Paulo Navarro | sábado, 4 de dezembro de 2021

Entrevista com as atrizes Lilia Cabral e Giulia Bertolli. Foto: Cristina Granato

Lista de Sobreviventes

Lilia Cabral e sua filha, Giulia Bertolli, no Cine Theatro Brasil Vallourec, hoje e amanhã, com “A Lista”, em formato híbrido. Lilia interpreta Laurita, uma aposentada trancada em seu apartamento, evitando se contaminar com o Coronavírus. Amanda, vivida por Giulia, é quem faz as compras e abastece a casa da vizinha. O encontro gera uma “pandemia” de sentimentos, lembranças e descobertas.

Lilia, como você “viveu” a pandemia?

Minha família não sofreu, mas muitos sim. Não sei se nos alimentamos de algumas situações para sobreviver. Ainda vivemos a pandemia. Não dá para esquecer as mortes, quem sobreviveu, teve sequelas e como o país está empobrecido em todos os níveis. A pandemia veio e transformou nossa dor, em muitas situações, desespero. Começamos a nos reerguer muito devagar, querendo que as coisas voltem a ser como era antes.

E você Giulia?

Não tem como esquecer as mortes, a pandemia ainda afeta todos nós de maneira muito angustiante, não seria capaz de pensar nela, sem esse sentimento constante de tristeza e medo.

Lilia, você conhece gente que viveu a “comédia da vida privada” desta peça?

Não sei se é uma “comédia da vida privada” ou fazer, de raros momentos, momentos de alegria. Foi e é nossa maior preocupação.

Giulia, você sabe se o autor, Gustavo Pinheiro, imaginou esta situação ou conviveu com ela?

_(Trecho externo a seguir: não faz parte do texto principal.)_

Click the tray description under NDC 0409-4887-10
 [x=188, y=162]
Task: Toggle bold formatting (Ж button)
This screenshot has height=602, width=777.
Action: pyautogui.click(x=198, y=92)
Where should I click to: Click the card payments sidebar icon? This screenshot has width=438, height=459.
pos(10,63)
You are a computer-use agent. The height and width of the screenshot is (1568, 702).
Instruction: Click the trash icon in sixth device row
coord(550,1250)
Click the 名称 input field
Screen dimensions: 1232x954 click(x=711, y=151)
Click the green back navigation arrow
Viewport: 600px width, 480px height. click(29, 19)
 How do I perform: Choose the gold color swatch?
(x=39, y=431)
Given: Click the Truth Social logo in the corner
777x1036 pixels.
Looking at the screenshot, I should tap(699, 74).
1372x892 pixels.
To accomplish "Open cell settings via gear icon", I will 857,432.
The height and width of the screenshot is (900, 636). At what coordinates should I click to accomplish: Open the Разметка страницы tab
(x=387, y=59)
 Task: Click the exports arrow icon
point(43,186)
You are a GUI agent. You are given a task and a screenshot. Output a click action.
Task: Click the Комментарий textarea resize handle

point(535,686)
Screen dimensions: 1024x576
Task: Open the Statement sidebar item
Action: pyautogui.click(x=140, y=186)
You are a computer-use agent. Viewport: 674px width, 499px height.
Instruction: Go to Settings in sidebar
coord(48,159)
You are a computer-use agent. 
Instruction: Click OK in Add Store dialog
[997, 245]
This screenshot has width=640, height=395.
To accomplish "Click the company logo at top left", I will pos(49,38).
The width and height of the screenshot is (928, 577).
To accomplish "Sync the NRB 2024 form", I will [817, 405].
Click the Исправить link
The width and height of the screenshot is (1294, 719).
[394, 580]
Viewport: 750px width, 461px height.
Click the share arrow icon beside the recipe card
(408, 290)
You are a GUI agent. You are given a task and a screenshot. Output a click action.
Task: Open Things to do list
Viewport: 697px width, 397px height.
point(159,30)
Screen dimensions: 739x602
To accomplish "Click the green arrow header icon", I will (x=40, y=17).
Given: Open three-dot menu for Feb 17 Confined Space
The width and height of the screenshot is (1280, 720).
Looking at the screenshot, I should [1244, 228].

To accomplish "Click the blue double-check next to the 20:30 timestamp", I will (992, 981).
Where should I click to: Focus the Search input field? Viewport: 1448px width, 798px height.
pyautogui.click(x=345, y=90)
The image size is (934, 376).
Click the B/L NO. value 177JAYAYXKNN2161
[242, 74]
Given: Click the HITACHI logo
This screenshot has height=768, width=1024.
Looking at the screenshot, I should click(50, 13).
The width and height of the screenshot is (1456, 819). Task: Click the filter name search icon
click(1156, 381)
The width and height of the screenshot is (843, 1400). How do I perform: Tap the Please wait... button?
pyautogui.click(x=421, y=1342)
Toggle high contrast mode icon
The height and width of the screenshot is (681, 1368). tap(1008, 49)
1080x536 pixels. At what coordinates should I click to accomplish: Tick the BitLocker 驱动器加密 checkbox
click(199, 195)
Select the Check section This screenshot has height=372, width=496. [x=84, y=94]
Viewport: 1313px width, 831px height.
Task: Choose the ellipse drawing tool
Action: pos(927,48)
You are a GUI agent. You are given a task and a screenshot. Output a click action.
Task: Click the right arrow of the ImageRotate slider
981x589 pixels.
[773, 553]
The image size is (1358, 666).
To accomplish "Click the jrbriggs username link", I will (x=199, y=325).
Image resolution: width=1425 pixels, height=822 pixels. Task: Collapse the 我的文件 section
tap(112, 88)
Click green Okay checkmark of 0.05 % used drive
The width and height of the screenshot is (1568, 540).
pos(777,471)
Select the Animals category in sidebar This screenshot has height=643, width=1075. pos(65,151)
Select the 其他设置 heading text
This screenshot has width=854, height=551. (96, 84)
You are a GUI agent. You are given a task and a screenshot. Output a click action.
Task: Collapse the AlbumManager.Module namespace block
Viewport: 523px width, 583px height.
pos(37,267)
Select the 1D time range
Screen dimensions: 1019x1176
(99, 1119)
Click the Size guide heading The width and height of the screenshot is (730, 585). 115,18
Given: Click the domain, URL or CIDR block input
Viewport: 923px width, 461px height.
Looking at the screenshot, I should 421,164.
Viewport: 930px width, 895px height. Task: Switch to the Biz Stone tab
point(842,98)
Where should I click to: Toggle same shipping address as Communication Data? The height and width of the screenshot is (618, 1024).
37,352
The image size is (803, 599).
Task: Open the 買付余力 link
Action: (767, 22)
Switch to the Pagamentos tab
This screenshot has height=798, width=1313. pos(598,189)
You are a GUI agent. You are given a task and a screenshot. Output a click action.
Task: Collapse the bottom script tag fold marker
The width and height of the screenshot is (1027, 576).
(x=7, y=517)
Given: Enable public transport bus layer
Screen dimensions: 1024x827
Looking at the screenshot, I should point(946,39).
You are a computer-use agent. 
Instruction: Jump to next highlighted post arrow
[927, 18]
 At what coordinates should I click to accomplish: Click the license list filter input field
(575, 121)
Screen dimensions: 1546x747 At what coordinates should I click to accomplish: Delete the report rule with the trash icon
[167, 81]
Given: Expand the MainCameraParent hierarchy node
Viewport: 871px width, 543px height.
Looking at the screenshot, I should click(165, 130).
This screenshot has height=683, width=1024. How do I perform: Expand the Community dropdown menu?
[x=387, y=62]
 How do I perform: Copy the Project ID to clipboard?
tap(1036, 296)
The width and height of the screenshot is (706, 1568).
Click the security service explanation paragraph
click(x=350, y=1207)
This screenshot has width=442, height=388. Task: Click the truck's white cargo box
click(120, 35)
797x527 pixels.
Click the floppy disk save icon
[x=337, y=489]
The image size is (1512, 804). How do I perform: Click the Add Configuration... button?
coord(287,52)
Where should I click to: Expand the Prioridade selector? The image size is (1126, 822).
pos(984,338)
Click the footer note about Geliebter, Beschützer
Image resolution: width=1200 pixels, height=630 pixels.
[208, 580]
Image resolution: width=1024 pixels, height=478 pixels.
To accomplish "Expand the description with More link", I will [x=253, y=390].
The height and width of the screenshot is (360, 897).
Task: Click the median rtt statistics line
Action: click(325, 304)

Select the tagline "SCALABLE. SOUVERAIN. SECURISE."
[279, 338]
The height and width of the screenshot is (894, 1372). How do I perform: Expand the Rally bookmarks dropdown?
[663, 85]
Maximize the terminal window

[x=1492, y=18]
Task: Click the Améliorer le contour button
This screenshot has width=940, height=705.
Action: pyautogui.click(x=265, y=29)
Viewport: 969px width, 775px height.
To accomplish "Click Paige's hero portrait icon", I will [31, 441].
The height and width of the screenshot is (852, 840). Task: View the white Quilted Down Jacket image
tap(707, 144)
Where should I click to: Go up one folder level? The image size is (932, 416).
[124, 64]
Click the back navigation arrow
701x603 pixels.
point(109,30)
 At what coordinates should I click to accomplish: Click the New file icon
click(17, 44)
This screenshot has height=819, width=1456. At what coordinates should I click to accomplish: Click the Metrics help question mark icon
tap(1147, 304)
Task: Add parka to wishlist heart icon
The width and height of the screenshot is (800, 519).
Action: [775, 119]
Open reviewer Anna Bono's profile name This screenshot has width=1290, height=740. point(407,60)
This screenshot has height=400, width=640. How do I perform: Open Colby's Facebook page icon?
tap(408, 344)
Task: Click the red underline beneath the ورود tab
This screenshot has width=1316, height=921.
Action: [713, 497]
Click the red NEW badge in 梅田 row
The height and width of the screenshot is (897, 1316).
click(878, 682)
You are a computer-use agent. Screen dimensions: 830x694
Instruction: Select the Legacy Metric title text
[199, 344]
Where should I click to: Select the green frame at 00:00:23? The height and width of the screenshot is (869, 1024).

Quando me ligou, relatou que uma amiga dele tinha vivido a situação inicial da peça (fazer compras para a vizinha que não parava de reclamar de tudo que ela comprava). Assim, ele foi desenvolvendo essas reviravoltas e sentimentos de forma única e criativa. Quando recebemos o texto, foi um deleite. É um grande autor.

Lilia, o que você perdeu e ganhou com esta pandemia?

Tive que me reinventar. Comecei tudo do zero. E entre os orgulhos estão “A Lista” e o filme “Arcanos”. Coloquei a mão na massa e com recursos próprios, para a gente sobreviver e levar um pouco de esperança, dar trabalho às pessoas. Perdi muitos amigos, muitas histórias de vida.

E você Giulia?

Perdi amigos, referências, pessoas que eu admirava muito. Todos nós perdemos muito mais do que ganhamos. O que eu ganhei foi a oportunidade de trabalhar na pandemia, de forma “online” e cheia de medidas preventivas, com a minha mãe. A oportunidade de pisar nos palcos e poder descobrir a beleza de uma plateia vazia, mas uma reunião no Zoom cheia de espectadores. 

Lilia, se você fosse a “Laurita”, o que colocaria na lista de sobrevivência?

A generosidade. Cada um de nós não olhando para o próprio umbigo, mas ao redor e para o horizonte. A vida teria sido melhor.

Giulia, em outra pandemia, o que levaria para uma ilha deserta ou um sítio deserto?

Livros, meu escape na pandemia. Sempre amei ler, era um hábito que eu tinha perdido durante um tempo, mas que voltou nestes tempos que dão medo de ir até a esquina. Com livros viajei para diversos lugares do mundo sem sair de casa.